Disruption is very difficult to foresee – I understand that, but the best people seem to be able to come up with is that agents will make people more productive. I do not believe that is disruption. That is a productivity aid that enables an engineer to do what they do already better or faster. Don’t get me wrong – this is valuable, but not disruptive. It enables companies to potentially replace several engineers with a single engineer and a bunch of agents. They now have the collective wisdom that has been captured within those agents. But true disruption happens when the task they perform changes.

When ChatGPT made its public appearance, almost three years ago, I said at a DAC panel that it signaled the end of the term “to Google” something. People thought I was crazy, and yet in just three years, who types something into a Google search bar and just expects to see a list of websites? Probably nobody. At the very least, the search engine has scraped the relevant websites and provided a summary. That often provides enough information to satisfy the reason why you did the search. In a recent opinion piece in the Communications of the ACM, Moshe Vardi went further and said it potentially signaled the entire collapse of the World Wide Web, including the notion of websites – because who will spend time and effort building them if nobody ever actually visits the site? All you are doing is providing information on which AI can be trained, and good luck trying to monetize that.

Another part of his thesis is that as AI starts to eat its own tail and thinks it is learning from itself, bias and errors become increasingly built into the system. In this context, it can cement bias like racism, sexism, etc. Some of those issues relate to what may potentially happen in chip design and EDA. If we do not start to discuss them, a lot of costly mistakes could be made.

Chip design is complex. Hugely complex (my high school English teacher would have rapped my knuckles for that). The increase in complexity, driven by Moore’s law, has meant that compromises had to be made. Most of that was in the area of creativity. It was quicker, cheaper, safer to incrementally add onto what was already known rather than go back to a blank sheet of paper each time. The introduction of IP cemented this notion even further, and the need to preserve legacy software locked in hardware architectures. This is all bias in terms of design.

The rise of parallel processing did not come about because it was deemed to be good, it came about because the limits of single processor architectures had been reached. It took a further decade or more before it started to see significant adoption, and the introduction of early machine learning technology became the compelling event for its serious development. Assuming that an AI-powered chip design tool existed and was trained on the collective wisdom of the entire industry at that time, would it have been able to make that leap on its own? I seriously doubt it.

While it would have known about parallel processing (which was a lot more common back in the 1980s than it was in the 2010s) and it would have known how to write code to target them, the bias of single processor designs would overwhelm. It would have learned about using multiple single processors, often acting as agents to contribute little bits to the function of the total (think audio processor, USB controller, graphics controller…) rather than a central heterogeneous processor that could handle everything more efficiently.
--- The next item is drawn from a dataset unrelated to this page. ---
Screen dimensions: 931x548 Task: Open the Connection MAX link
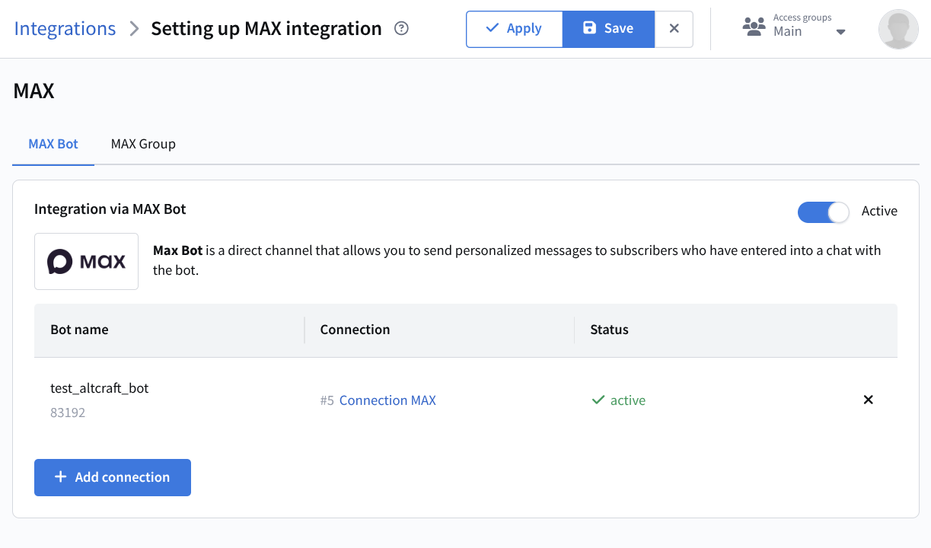tap(387, 400)
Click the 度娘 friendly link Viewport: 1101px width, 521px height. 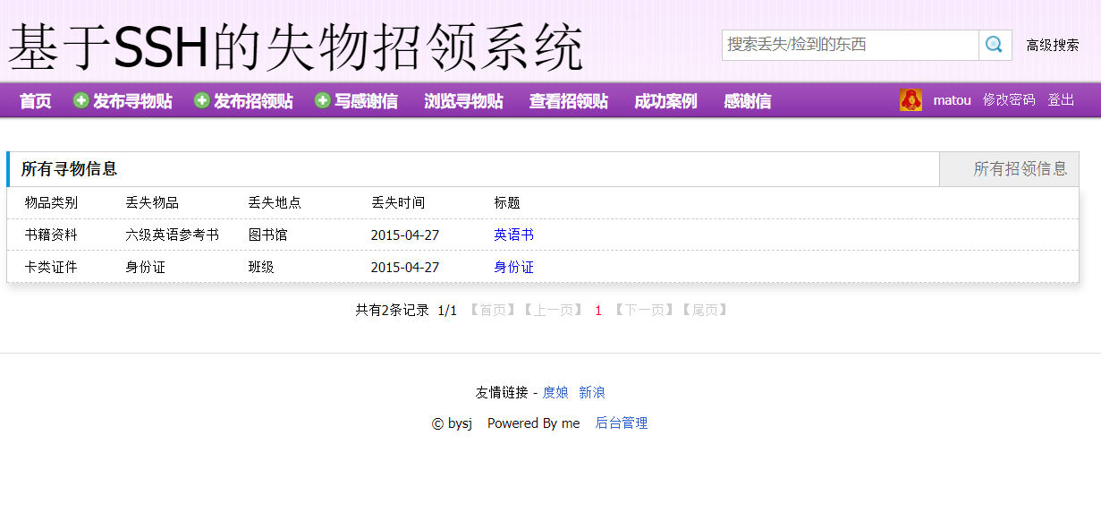554,392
Did Nvidia set out to create an AI processor? No. They made incremental steps to satisfy the needs of their customers. It was when one application, computer vision, which had a sufficient dataset for training, plus the availability of suitable hardware, that deep learning was first shown to be superior to rule-based systems. That sparked many of the advancements we see today.

The notion of a semiconductor AI system being trained on all existing data is never going to happen. Each company focuses on a particular type of chip, a particular type of problem, such as mobile, automotive, data center, etc. Their bias is even more ingrained. Few hardware companies are also developers of software, even though they may need some hardware-dependent software. AI is not going to be told to invent something radically new, it will be asked to make incremental improvements to either that hardware or the software.
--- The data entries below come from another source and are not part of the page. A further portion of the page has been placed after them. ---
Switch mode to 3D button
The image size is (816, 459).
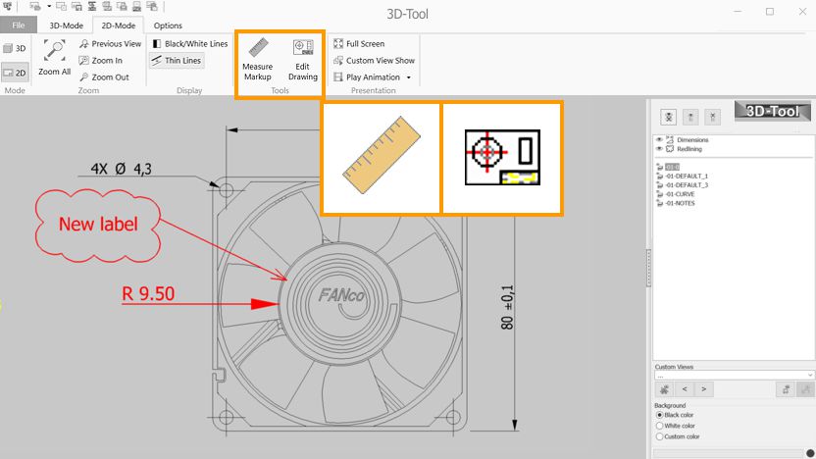pos(15,48)
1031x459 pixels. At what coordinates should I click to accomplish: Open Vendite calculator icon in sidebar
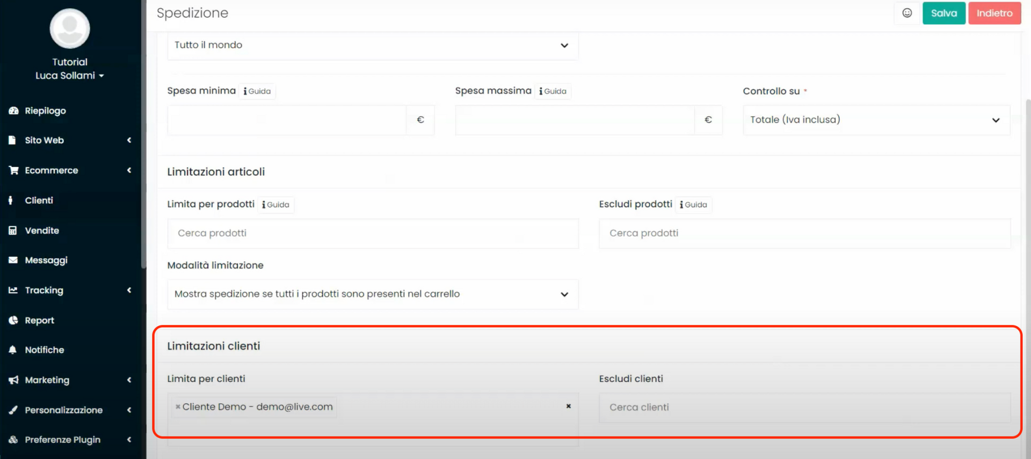pos(13,230)
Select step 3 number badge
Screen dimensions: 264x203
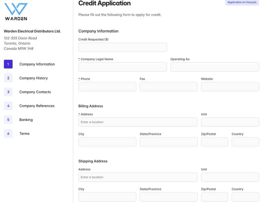coord(8,92)
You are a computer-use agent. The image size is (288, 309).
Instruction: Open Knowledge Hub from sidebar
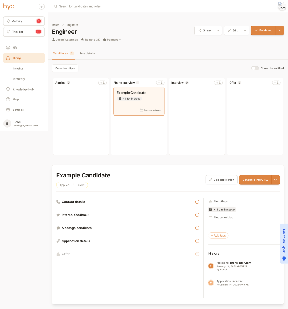coord(23,89)
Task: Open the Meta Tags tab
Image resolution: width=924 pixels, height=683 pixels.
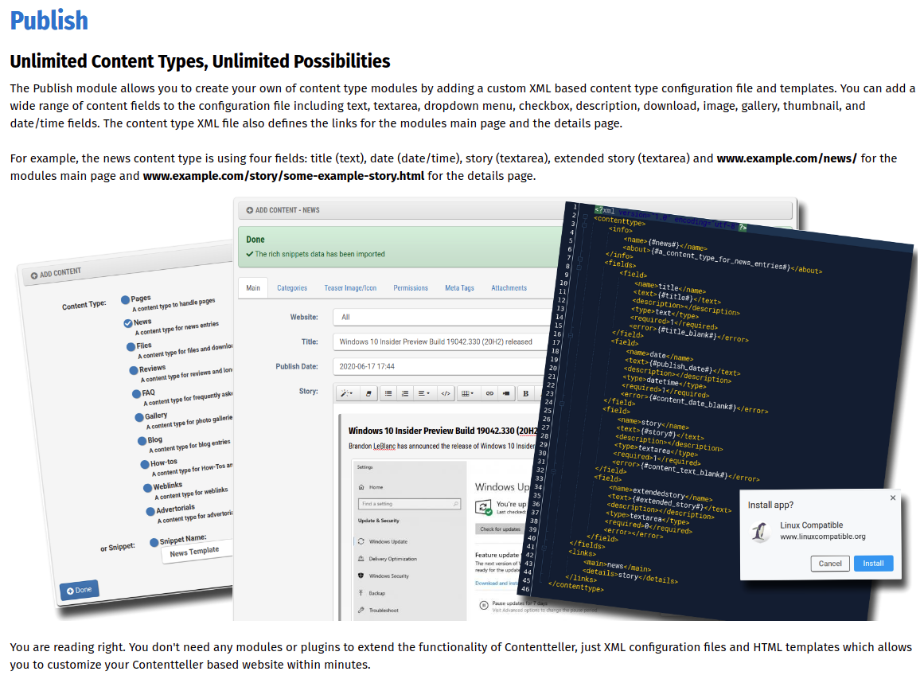Action: pos(459,288)
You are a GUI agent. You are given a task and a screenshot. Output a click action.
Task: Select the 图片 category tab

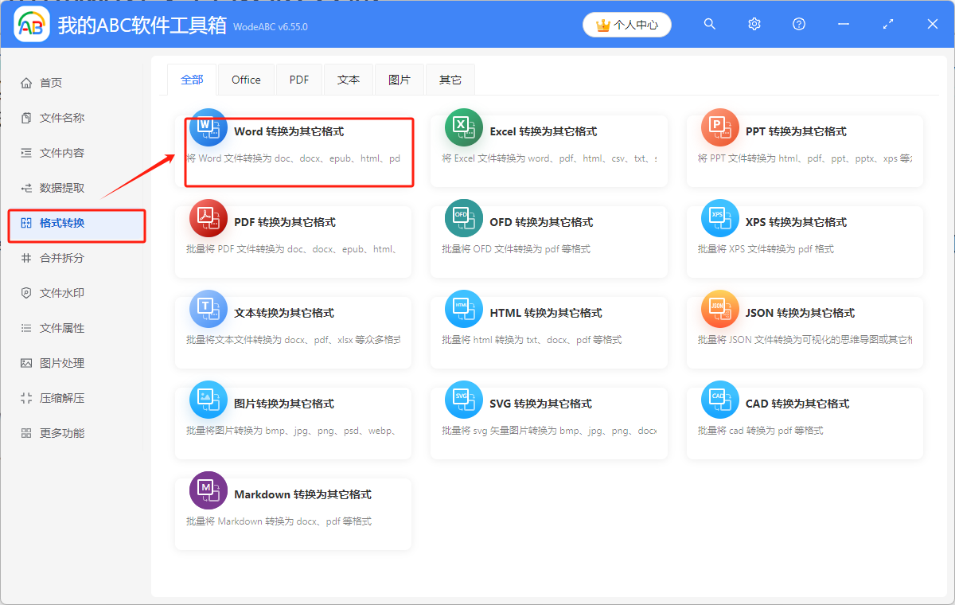400,79
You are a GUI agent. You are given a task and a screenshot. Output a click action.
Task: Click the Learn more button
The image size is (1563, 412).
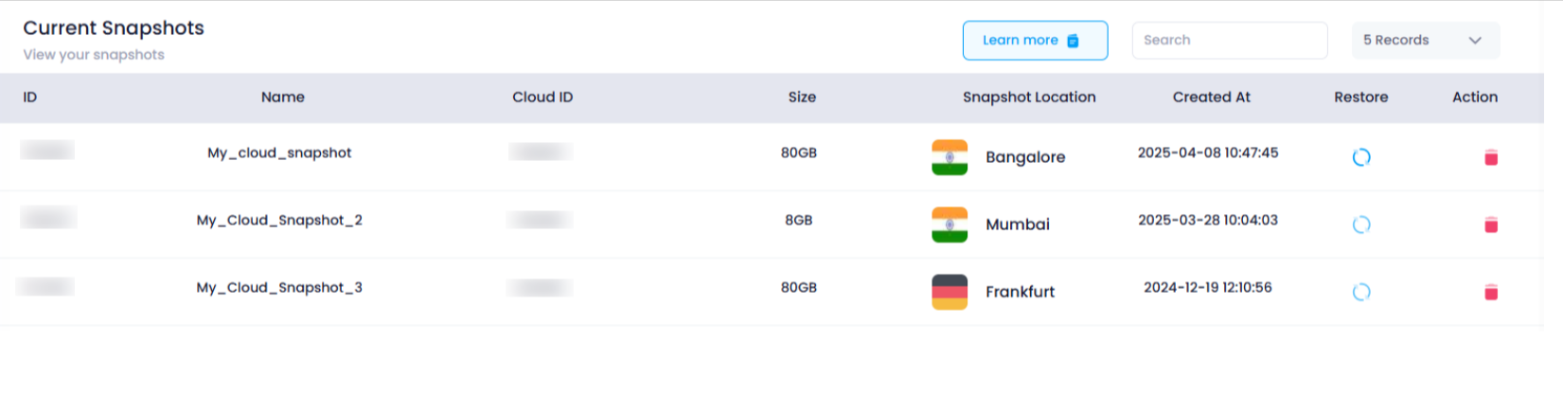[1035, 41]

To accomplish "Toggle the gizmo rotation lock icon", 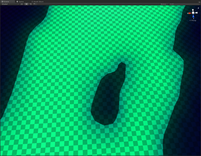I will (x=198, y=8).
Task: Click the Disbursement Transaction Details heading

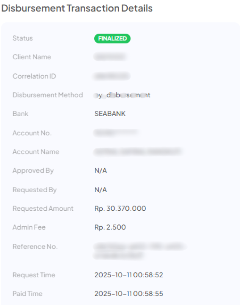Action: click(x=77, y=8)
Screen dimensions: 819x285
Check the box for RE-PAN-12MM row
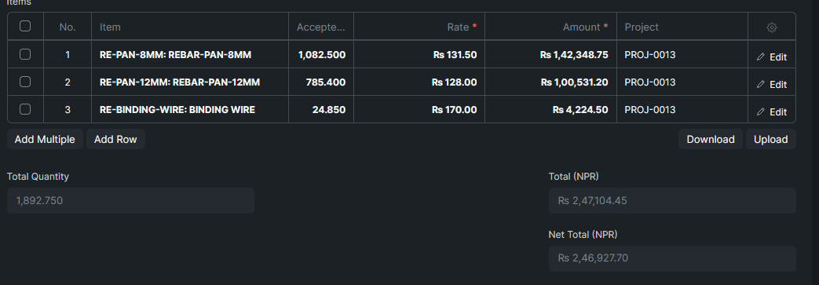tap(25, 82)
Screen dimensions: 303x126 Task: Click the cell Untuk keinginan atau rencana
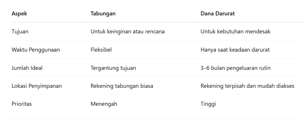click(128, 31)
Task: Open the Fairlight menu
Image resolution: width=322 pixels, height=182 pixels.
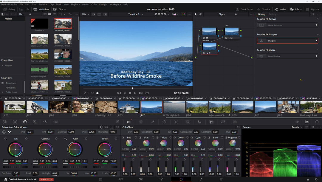Action: [x=103, y=4]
What could semiconductor disruption look like? I don’t think it will happen overnight and I don’t think it will all happen at once. I would expect EDA disruption to first appear in something like high-level synthesis (HLS), where a tool could be trained on a large collection of architectures. A suitable amount of data exists for this training, and it could be enhanced by individual companies. This would enable it to take in an English-like specification and generate code that would then be taken through a traditional EDA flow.

While that has been the goal of HLS since its inception, it has proven to be too difficult or only viable in constrained applications. SystemC has not really been accepted as an input language, and even then, tools require a highly constrained set of language constructs. But if AI can help make this a reality, the user base could expand 10X to 100X when custom design becomes accessible to a much larger community. That is enough to shift the needle for the entire EDA flow and was why there was such a large investment in this technology when it first emerged.

Virtual prototypes will also need to be able to operate on those specifications so that errors or omissions can be identified, and sequential equivalence checking will need to be significantly advanced so that confidence can be shown in the AI transformations. Over time, that new core flow will bring in more of the agentic helpers to look after things like power, cost, etc.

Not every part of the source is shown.